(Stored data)
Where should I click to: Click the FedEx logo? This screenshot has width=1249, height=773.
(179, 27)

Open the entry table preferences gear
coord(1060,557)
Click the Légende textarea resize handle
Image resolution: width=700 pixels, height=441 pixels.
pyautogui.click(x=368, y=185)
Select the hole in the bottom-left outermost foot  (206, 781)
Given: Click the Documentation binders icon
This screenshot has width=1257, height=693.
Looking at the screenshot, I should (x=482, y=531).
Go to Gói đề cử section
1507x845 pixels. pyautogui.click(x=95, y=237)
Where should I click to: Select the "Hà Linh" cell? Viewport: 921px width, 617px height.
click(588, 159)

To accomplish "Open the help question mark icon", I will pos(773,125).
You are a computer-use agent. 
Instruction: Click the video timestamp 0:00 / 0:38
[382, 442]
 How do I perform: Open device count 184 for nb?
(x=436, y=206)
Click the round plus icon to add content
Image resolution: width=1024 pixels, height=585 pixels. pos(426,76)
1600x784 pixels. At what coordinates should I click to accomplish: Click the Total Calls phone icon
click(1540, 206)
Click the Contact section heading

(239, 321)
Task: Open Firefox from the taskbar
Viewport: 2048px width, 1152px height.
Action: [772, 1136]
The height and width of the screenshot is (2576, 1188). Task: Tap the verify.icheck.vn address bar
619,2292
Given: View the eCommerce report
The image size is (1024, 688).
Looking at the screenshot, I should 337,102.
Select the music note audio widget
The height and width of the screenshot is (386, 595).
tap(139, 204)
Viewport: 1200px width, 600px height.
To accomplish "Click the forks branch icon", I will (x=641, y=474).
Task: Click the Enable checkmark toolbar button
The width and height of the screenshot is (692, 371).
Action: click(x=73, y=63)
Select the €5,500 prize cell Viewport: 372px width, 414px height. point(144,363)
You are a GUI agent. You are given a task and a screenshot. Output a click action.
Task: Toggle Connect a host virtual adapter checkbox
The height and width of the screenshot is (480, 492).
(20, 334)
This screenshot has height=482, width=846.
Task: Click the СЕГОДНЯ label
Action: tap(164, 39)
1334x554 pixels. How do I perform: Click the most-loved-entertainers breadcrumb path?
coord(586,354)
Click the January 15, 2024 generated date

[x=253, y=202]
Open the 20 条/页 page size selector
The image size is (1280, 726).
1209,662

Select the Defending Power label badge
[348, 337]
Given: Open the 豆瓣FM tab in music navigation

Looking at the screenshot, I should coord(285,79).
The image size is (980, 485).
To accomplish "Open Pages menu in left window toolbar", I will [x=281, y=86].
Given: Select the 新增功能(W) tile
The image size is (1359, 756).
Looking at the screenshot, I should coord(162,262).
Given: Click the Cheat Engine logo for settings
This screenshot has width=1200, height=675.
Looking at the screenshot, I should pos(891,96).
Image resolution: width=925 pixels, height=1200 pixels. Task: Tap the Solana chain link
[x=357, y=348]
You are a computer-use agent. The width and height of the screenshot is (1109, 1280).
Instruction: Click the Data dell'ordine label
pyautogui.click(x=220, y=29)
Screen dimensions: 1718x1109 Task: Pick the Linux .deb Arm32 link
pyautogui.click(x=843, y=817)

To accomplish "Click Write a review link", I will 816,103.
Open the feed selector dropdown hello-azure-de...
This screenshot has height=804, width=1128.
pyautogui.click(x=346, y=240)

TASK ITEM.
Output all lines from the beginning of the data up to the line holding "Viewport: 1200px width, 600px height.", that line included, exactly as written.

SOLUTION FOR THIS EXERCISE.
Where should I click to: Click the FedEx logo? This screenshot has width=1249, height=773.
(179, 27)

Open the entry table preferences gear
coord(1060,557)
Click the Légende textarea resize handle
Image resolution: width=700 pixels, height=441 pixels.
pyautogui.click(x=368, y=185)
Select the hole in the bottom-left outermost foot  (206, 781)
Given: Click the Documentation binders icon
This screenshot has width=1257, height=693.
Looking at the screenshot, I should (x=482, y=531).
Go to Gói đề cử section
1507x845 pixels. pyautogui.click(x=95, y=237)
Where should I click to: Select the "Hà Linh" cell? Viewport: 921px width, 617px height.
click(588, 159)

To accomplish "Open the help question mark icon", I will pos(773,125).
You are a computer-use agent. 
Instruction: Click the video timestamp 0:00 / 0:38
[382, 442]
 How do I perform: Open device count 184 for nb?
(x=436, y=206)
Click the round plus icon to add content
Image resolution: width=1024 pixels, height=585 pixels. pos(426,76)
1600x784 pixels. At what coordinates should I click to accomplish: Click the Total Calls phone icon
click(1540, 206)
Click the Contact section heading

(239, 321)
Task: Open Firefox from the taskbar
Viewport: 2048px width, 1152px height.
Action: [772, 1136]
The height and width of the screenshot is (2576, 1188). Task: Tap the verify.icheck.vn address bar
619,2292
Given: View the eCommerce report
The image size is (1024, 688).
Looking at the screenshot, I should 337,102.
Select the music note audio widget
The height and width of the screenshot is (386, 595).
tap(139, 204)
Viewport: 1200px width, 600px height.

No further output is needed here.